What you should do: Everything in the listing must be repeated word for word.

Data extract:

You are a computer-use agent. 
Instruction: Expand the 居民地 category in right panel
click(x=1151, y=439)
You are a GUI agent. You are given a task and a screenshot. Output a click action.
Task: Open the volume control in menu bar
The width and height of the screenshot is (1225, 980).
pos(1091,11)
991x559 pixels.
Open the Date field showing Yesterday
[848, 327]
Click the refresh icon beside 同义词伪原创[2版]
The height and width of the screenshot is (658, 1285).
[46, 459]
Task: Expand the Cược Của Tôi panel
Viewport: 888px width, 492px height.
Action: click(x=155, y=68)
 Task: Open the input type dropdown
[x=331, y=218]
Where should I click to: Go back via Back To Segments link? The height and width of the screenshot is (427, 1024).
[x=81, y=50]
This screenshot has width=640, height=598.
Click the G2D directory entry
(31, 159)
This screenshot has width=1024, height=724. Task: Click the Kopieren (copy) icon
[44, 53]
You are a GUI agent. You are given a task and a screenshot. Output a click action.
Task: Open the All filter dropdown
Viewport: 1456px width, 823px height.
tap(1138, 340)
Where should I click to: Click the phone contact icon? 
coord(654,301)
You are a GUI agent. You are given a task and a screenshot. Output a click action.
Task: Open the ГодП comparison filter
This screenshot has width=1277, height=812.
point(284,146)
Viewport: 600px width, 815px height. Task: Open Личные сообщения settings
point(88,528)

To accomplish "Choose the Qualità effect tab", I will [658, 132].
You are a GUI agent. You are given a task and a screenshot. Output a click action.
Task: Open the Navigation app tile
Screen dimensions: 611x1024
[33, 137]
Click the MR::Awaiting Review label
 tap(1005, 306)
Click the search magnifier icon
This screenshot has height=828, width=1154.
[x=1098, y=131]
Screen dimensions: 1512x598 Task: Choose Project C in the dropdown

Your response:
You are a computer-use agent. 
Instruction: Expand the 居民地 category in right panel
click(x=1151, y=439)
You are a GUI agent. You are given a task and a screenshot. Output a click action.
Task: Open the volume control in menu bar
The width and height of the screenshot is (1225, 980).
pos(1091,11)
991x559 pixels.
Open the Date field showing Yesterday
[848, 327]
Click the refresh icon beside 同义词伪原创[2版]
The height and width of the screenshot is (658, 1285).
[46, 459]
Task: Expand the Cược Của Tôi panel
Viewport: 888px width, 492px height.
Action: click(x=155, y=68)
 Task: Open the input type dropdown
[x=331, y=218]
Where should I click to: Go back via Back To Segments link? The height and width of the screenshot is (427, 1024).
[x=81, y=50]
This screenshot has width=640, height=598.
Click the G2D directory entry
(31, 159)
This screenshot has width=1024, height=724. Task: Click the Kopieren (copy) icon
[44, 53]
You are a GUI agent. You are given a task and a screenshot. Output a click action.
Task: Open the All filter dropdown
Viewport: 1456px width, 823px height.
tap(1138, 340)
Where should I click to: Click the phone contact icon? 
coord(654,301)
You are a GUI agent. You are given a task and a screenshot. Output a click action.
Task: Open the ГодП comparison filter
This screenshot has width=1277, height=812.
point(284,146)
Viewport: 600px width, 815px height. Task: Open Личные сообщения settings
point(88,528)

To accomplish "Choose the Qualità effect tab", I will [658, 132].
You are a GUI agent. You are given a task and a screenshot. Output a click action.
Task: Open the Navigation app tile
Screen dimensions: 611x1024
[33, 137]
Click the MR::Awaiting Review label
 tap(1005, 306)
Click the search magnifier icon
This screenshot has height=828, width=1154.
[x=1098, y=131]
Screen dimensions: 1512x598 Task: Choose Project C in the dropdown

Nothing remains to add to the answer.